Der Lockdown ist verkündet, am Montag wird er in ganz Österreich in Kraft treten. Bis sich erste Effekte zeigen, kann es sein, dass die Zahl der Neuinfektionen auch noch höher steigt, als es am Freitag mit gut 15.800 der Fall war, sagt Peter Klimek. „Da die Delta-Variante schneller zu Symptomen führt, dürften auch die Effekte der Kontaktbeschränkungen etwas schneller zu bemerken sein.“ Der Komplexitätsforscher (Complexity Science Hub Vienna) geht davon aus, dass man etwa eine Woche nach Lockdown-Beginn eine Wirkung erkennen können müsste.

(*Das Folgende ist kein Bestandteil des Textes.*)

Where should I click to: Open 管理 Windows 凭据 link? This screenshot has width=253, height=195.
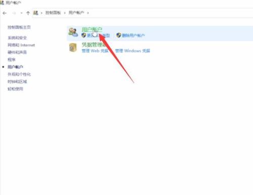(x=133, y=51)
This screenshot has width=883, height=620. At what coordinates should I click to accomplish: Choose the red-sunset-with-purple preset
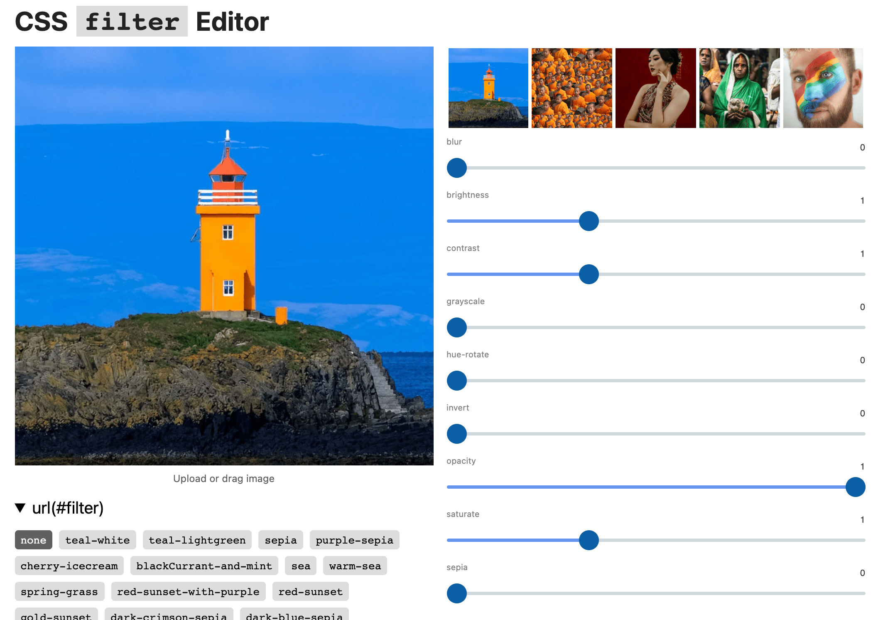click(188, 592)
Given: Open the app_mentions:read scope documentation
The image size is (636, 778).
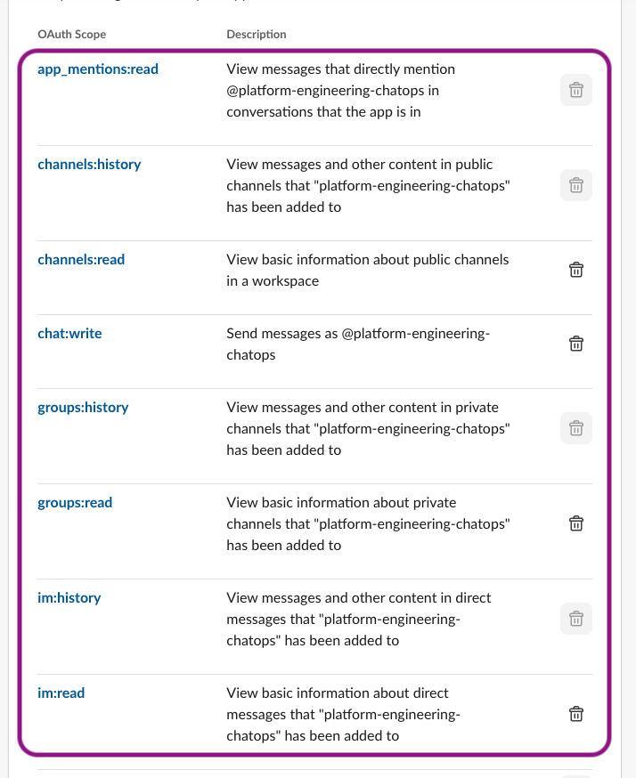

Simulationsforscher Nikolas Popper (TU Wien) sieht dies ähnlich. „Es gibt auch Vorgreif-Effekte, die seit Mitte dieser Woche wirken.“ Das sei auf jene Maßnahmen zurückzuführen, die aktuell schon gelten. Zudem haben schon aktuell viele Menschen ihre Kontakte reduziert. Auf der anderen Seite gäbe es aber auch ein Gruppe, die nun die Freiheit bis Montag noch ausnutzen werde. „Die alles entscheidende Frage wird sein: ,Machen die Menschen noch einmal mit?’“

Der Lockdown könnte wirken, wenn ...

Die Dauer von zwei mal zehn Tagen, die am Freitag von der Regierungsspitze kommuniziert werde, könne schon reichen, so Klimek. Aber nur dann, wenn das gesamte Maßnahmenbündel umgesetzt werde. Das bedeutet: Der Lockdown muss wirklich umgesetzt und kontrolliert werden, die Booster-Impfungen müssen für eine rasche Anhebung des Schutzes forciert werden. Ebenso muss die Rate der Erstimpfungen erhöht werden, um die Lage nach Abflachen der vierten Welle kontrollieren zu können.

Auf den Intensivstationen wird der Druck so schnell nicht nachlassen. Es ist möglich, dass die Belagszahlen nach den ersten zehn Tagen ihren Höhepunkt erst erreichen. Grundsätzlich ist die jetzige Situation nicht mit den vorangegangen Lockdowns vergleichbar. „Wir haben eine viel höhere Dynamik als je zuvor“, sagt Popper. „Wir stehen aber auch nicht bei Null, es sind mehr als 60 Prozent der Bevölkerung immunisiert.“

Klar ist für Klimek im Moment vor allem eines: „Wir sind jetzt auf einem sehr hohen Niveau, dementsprechend lange werden wir brauchen, um die Zahlen zu senken.“ Aus diesem Grund sei es notwendig, ein Mindestmaß an Maßnahmen über den Winter aufrechtzuerhalten. Und auch, jetzt schon für die Zeit nach dieser Akutphase zu planen. In diesem Szenario müsse die Impfung eine klare Rolle spielen ebenso die Vorbereitung der Impfpflicht. „In Summe brauchen wir eine klar definierte Strategie, die auch klar kommuniziert wird“, sagt Klimek.